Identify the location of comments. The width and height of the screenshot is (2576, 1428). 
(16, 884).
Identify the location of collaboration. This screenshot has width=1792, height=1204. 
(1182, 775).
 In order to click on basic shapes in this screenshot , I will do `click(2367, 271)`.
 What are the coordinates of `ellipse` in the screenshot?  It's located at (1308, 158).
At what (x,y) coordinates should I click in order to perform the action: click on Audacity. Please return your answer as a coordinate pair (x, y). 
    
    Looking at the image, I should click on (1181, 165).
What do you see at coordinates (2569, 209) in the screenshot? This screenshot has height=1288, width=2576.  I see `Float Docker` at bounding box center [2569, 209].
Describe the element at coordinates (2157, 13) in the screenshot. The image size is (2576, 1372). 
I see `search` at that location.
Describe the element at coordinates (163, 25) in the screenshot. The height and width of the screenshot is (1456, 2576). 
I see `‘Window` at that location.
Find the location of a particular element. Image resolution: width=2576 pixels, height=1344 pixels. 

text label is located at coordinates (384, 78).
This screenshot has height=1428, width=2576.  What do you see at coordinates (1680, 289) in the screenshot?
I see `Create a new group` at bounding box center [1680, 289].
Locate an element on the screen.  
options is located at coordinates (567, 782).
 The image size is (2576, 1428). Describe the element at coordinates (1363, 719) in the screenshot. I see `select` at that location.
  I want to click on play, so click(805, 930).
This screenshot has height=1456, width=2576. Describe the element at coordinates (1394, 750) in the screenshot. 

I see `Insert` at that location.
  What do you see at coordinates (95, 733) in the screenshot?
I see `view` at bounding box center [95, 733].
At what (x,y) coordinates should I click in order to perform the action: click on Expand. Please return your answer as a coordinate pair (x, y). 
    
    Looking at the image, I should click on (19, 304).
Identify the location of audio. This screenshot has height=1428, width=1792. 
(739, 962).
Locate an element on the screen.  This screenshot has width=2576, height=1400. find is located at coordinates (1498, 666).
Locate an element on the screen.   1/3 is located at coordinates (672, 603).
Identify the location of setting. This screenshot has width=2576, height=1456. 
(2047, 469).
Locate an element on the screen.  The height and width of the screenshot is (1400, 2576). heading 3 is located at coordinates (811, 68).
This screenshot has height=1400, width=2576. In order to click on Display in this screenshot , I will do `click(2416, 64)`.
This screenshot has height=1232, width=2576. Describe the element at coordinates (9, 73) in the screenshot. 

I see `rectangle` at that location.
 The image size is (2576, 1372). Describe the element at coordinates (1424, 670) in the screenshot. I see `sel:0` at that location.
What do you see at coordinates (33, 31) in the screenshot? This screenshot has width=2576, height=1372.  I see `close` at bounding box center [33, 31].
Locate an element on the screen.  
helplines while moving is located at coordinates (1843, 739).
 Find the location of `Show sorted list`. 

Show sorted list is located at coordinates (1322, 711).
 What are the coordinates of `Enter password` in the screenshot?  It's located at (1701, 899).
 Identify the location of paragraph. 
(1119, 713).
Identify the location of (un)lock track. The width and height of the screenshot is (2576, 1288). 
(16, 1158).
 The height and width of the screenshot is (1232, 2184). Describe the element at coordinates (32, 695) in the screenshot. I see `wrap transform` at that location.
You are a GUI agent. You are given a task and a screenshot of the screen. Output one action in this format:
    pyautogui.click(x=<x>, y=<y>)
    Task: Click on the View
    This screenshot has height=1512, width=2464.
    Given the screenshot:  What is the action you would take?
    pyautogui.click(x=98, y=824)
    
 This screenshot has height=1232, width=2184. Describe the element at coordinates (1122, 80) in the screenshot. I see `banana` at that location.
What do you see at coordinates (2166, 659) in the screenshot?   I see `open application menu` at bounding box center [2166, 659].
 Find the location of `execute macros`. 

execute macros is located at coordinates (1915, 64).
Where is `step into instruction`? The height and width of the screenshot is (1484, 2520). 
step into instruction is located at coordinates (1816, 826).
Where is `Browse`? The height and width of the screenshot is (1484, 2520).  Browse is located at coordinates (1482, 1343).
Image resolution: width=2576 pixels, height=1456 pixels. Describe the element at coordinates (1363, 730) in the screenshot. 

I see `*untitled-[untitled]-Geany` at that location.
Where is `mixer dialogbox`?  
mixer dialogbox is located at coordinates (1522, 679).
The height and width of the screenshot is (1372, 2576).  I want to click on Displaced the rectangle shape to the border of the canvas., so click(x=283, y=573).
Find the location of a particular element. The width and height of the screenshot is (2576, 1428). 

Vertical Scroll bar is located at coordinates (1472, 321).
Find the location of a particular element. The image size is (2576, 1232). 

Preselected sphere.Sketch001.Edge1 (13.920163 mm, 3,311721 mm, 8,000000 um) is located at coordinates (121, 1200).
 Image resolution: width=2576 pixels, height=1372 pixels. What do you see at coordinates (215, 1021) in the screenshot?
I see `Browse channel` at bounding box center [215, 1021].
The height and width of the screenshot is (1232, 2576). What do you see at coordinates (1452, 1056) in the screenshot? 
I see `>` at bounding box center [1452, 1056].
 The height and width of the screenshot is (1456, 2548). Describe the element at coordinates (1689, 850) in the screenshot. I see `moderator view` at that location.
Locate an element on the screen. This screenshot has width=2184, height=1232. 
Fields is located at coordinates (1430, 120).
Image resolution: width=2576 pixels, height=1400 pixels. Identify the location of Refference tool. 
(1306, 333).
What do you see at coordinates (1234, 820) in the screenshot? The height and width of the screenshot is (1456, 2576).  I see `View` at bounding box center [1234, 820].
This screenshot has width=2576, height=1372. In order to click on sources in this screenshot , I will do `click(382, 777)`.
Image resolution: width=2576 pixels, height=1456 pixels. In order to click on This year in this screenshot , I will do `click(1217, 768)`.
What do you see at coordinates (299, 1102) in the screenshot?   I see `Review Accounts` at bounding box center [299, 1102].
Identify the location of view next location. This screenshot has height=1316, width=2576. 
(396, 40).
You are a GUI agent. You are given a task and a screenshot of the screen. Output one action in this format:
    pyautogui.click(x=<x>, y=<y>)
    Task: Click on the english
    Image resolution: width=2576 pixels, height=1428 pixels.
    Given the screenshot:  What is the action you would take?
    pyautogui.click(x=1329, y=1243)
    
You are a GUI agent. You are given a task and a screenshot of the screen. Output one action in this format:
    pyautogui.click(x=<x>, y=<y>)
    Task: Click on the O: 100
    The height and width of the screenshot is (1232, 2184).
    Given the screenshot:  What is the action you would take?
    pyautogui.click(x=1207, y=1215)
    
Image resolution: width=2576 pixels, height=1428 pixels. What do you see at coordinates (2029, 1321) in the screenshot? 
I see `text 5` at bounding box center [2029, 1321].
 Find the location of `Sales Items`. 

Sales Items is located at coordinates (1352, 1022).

|---|

## PROBLEM REQUIREMENTS
Repeat verbatim the lines that begin with the line containing "coordinates (1498, 666)." and end with the line containing "What do you see at coordinates (33, 31)", including both of those lines.

## WRITTEN ANSWER
Locate an element on the screen.  This screenshot has width=2576, height=1400. find is located at coordinates (1498, 666).
Locate an element on the screen.   1/3 is located at coordinates (672, 603).
Identify the location of setting. This screenshot has width=2576, height=1456. 
(2047, 469).
Locate an element on the screen.  The height and width of the screenshot is (1400, 2576). heading 3 is located at coordinates (811, 68).
This screenshot has height=1400, width=2576. In order to click on Display in this screenshot , I will do `click(2416, 64)`.
This screenshot has height=1232, width=2576. Describe the element at coordinates (9, 73) in the screenshot. 

I see `rectangle` at that location.
 The image size is (2576, 1372). Describe the element at coordinates (1424, 670) in the screenshot. I see `sel:0` at that location.
What do you see at coordinates (33, 31) in the screenshot? This screenshot has width=2576, height=1372.  I see `close` at bounding box center [33, 31].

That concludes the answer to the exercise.